[Work required] In the entries below, identify every line with the string "agent" and copy it.

[Records from a data source]

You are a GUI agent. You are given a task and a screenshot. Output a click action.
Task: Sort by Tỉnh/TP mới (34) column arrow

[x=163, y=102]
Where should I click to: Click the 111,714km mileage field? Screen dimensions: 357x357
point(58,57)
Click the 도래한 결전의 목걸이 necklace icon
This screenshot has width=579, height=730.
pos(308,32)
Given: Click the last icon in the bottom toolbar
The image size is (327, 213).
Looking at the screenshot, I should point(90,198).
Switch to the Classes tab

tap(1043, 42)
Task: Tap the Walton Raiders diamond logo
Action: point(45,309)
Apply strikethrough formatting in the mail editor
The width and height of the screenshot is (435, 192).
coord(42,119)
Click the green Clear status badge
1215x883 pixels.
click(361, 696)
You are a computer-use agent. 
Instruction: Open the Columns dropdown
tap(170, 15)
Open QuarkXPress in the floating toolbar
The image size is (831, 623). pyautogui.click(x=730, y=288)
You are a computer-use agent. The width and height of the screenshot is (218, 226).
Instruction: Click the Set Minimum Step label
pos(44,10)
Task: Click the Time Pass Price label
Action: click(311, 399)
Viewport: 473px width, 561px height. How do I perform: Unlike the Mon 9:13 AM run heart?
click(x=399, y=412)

[The completed task]
You are a GUI agent. You are given a task and a screenshot. Output a click action.
You are a computer-use agent. 
You are a computer-use agent. The width and height of the screenshot is (218, 226).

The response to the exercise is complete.